A spindle 15 is rotatably mounted on the machining head 14, and a tool 16 is removably pushed into the lower end of the spindle 15. A spindle motor 17 is mounted on the machining head 14. When the spindle motor 17 operates, the rotational force of the spindle motor 17 is transmitted to the spindle 15, and the tool 16 rotates integrally with the spindle 15.

A work table 18 is provided below the processing head 14. The work table 18 includes an X motor 19 and a Y motor 20 which are servo motors.
(See FIG. 5). When the automatic operation mode is selected, the control device 5 controls the X motor 19, the Y motor 20, the Z motor 12, and the spindle motor 17 based on the NC program. Drive control. Thus, the work (not shown) on the work table 18 is processed while the work table 18 is transported in the directions of the arrows X and Y and the main shaft 15 is moved in the direction of the arrow Z.
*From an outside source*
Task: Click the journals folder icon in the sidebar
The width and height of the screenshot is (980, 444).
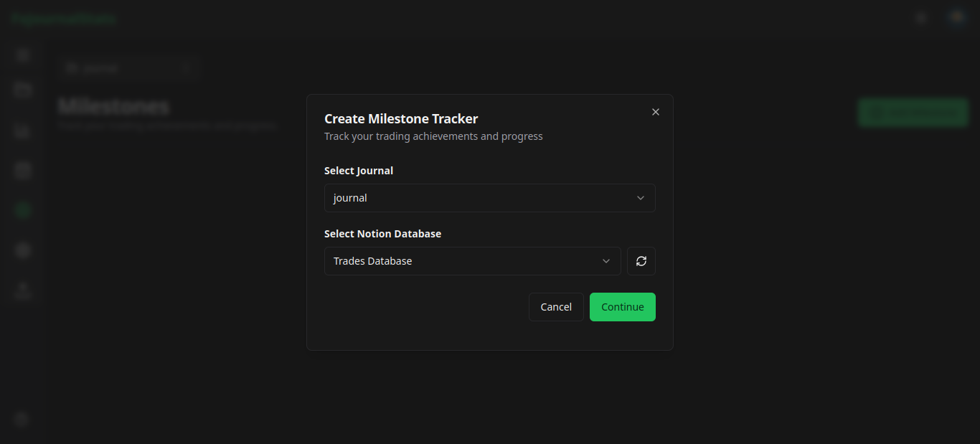Action: (22, 89)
A tool magazine 21 is fixed to the processing head 14. As shown in FIG. 8, a plurality of tool pots 22 are stored in the tool magazine 21, and the tool 16 is removably pushed into each tool pot 22. The plurality of tool pots 22 are connected to the magazine motor 2.
3 (see FIG. 5) and the magazine motor 23
Is activated, the plurality of tool pots 22 are moved to the tool magazine 2
Move within 1.

In the NC program, a tool change command and a tool call command are set. When the control device 5 detects the tool change command and the tool call command, the control device 5 controls the drive of the magazine motor 23 and issues a command by the tool call command. Tool 1
6 (= tool pot 22) is selectively made to correspond to the opening 21a (see FIG. 8) located at the lower part of the tool magazine 21.
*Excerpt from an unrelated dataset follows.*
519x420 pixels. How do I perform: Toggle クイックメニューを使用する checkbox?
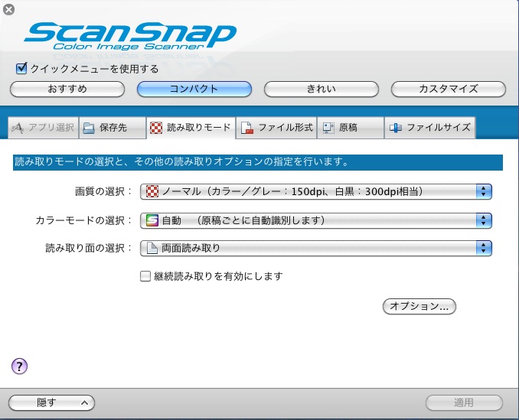(21, 69)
The tool magazine 21 is provided with a pot rotating mechanism (not shown). This pot rotation mechanism uses the air cylinder 24 (see FIG. 5) as a drive source.
The control device 5 activates the air cylinder 24 when the tool 16 instructed by the tool call command corresponds to the opening 21 a of the tool magazine 21. Then, a predetermined tool pot 2
8 rotates, and the tool 16 commanded by the tool calling command is moved to the opening 21a of the magazine 21 as shown by a two-dot chain line in FIG.
Project downward through

As shown in FIG. 9, the processing head 14
A swivel arm 25 is rotatably and vertically movably mounted via a tool change shaft 25a, and a pair of fingers 26, 26 are mounted on both ends of the swivel arm 25 so as to be openable and closable. The revolving arm 25 and the two sets of fingers 26, 26 are connected to a tool changing motor 27 (see FIG. 5) via a cam mechanism (not shown). When the tool 22 projects from the opening 21a of the tool magazine 21, the tool changing motor 27 is operated. Then, the following operations are sequentially performed, and the tool 16 of the main shaft 15 and the tool 16 of the tool pot 22 are automatically exchanged.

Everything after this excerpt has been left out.